Mr Stretton said that the applicant was required to attend the office due to performance concerns that had been raised earlier in his probationary review. Mr Stretton stressed that the Company could have dismissed him three weeks earlier, prior to the expiry of his probation period. The Company decided not to do so, rather, choosing to give him support and feedback in order to give him an opportunity to improve. This was made clear to him, verbally and in writing. Mr Stretton noted that the applicant made no attempt to clarify the use of the pool car. Instead he took the next three days personal leave. The fourth day was the monthly staff meeting in the office. However, as he had not completed two significantly overdue reports, Ms Locke allowed him to work from home that day. Mr Stretton then took the decision to pay him the balance of his notice period.

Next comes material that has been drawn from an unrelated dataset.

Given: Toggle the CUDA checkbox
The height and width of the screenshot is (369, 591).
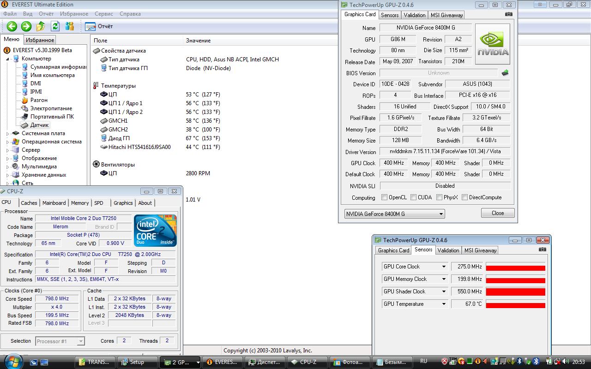Looking at the screenshot, I should pos(413,197).
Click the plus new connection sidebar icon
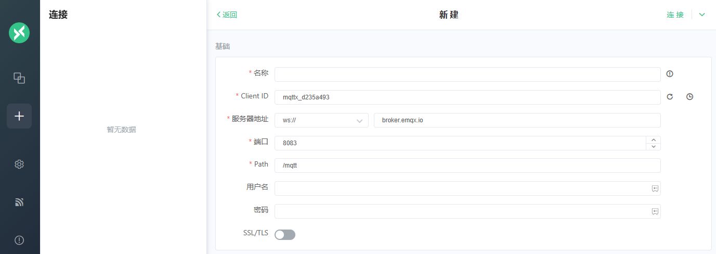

Mr Stretton submitted that the applicant resigned because he did not like what he was instructed to do, not that he was unable to do so. There was no evidence he could not comply with the respondent’s direction.
For the applicant
The applicant said he was forced to resign because Ms Locke did not get back to him, as she had promised. When he was told he was not to be paid in lieu of notice, if he left during the notice period, he filed a workers’ compensation claim. Two hours later, he was ‘magically’ paid his notice.
The applicant queried how his performance could have deteriorated in the three weeks since his good performance review. He believed it was because ‘a powerful and resourceful’ client was not happy, so he was ‘made the scapegoat’. The applicant relied on the evidence that when he expressed displeasure with his changed employment conditions, a conversation with Ms Locke took place and he felt he was forced to resign. The respondent made no attempt to persuade him not to resign, even though Ms Locke knew the changes left him with no option but to do so. The applicant claimed all this conduct of the employer was such that it forced him to resign. He said that conduct includes ‘any omission’.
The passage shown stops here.